Repeat the listing below in full.

*** Data for analysis ***

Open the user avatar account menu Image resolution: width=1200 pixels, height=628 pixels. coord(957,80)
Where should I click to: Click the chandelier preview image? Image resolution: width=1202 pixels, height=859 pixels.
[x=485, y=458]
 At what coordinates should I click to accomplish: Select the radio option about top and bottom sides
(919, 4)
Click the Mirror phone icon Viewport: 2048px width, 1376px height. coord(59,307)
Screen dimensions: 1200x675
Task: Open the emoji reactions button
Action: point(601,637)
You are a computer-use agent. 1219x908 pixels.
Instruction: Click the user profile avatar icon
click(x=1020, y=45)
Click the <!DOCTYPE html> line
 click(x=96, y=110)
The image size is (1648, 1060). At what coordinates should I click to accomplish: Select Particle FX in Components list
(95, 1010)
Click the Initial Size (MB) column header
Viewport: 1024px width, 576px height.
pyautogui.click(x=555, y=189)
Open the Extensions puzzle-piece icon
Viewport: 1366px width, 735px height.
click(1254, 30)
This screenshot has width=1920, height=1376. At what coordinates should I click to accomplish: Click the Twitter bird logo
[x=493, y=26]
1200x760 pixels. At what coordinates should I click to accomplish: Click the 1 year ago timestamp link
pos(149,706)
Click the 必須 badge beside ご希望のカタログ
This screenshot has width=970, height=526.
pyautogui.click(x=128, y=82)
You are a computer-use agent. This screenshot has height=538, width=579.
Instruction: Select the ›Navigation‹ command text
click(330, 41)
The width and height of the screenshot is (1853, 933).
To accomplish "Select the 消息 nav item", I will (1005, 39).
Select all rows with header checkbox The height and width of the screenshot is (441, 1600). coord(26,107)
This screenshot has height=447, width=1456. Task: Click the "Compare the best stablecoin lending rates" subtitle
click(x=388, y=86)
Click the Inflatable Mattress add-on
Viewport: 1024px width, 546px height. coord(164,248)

*** End of Data for analysis ***

Task response
Open the user avatar account menu Image resolution: width=1200 pixels, height=628 pixels. coord(957,80)
Where should I click to: Click the chandelier preview image? Image resolution: width=1202 pixels, height=859 pixels.
[x=485, y=458]
 At what coordinates should I click to accomplish: Select the radio option about top and bottom sides
(919, 4)
Click the Mirror phone icon Viewport: 2048px width, 1376px height. coord(59,307)
Screen dimensions: 1200x675
Task: Open the emoji reactions button
Action: point(601,637)
You are a computer-use agent. 1219x908 pixels.
Instruction: Click the user profile avatar icon
click(x=1020, y=45)
Click the <!DOCTYPE html> line
 click(x=96, y=110)
The image size is (1648, 1060). At what coordinates should I click to accomplish: Select Particle FX in Components list
(95, 1010)
Click the Initial Size (MB) column header
Viewport: 1024px width, 576px height.
pyautogui.click(x=555, y=189)
Open the Extensions puzzle-piece icon
Viewport: 1366px width, 735px height.
click(1254, 30)
This screenshot has width=1920, height=1376. At what coordinates should I click to accomplish: Click the Twitter bird logo
[x=493, y=26]
1200x760 pixels. At what coordinates should I click to accomplish: Click the 1 year ago timestamp link
pos(149,706)
Click the 必須 badge beside ご希望のカタログ
This screenshot has width=970, height=526.
pyautogui.click(x=128, y=82)
You are a computer-use agent. This screenshot has height=538, width=579.
Instruction: Select the ›Navigation‹ command text
click(330, 41)
The width and height of the screenshot is (1853, 933).
To accomplish "Select the 消息 nav item", I will (1005, 39).
Select all rows with header checkbox The height and width of the screenshot is (441, 1600). coord(26,107)
This screenshot has height=447, width=1456. Task: Click the "Compare the best stablecoin lending rates" subtitle
click(x=388, y=86)
Click the Inflatable Mattress add-on
Viewport: 1024px width, 546px height. coord(164,248)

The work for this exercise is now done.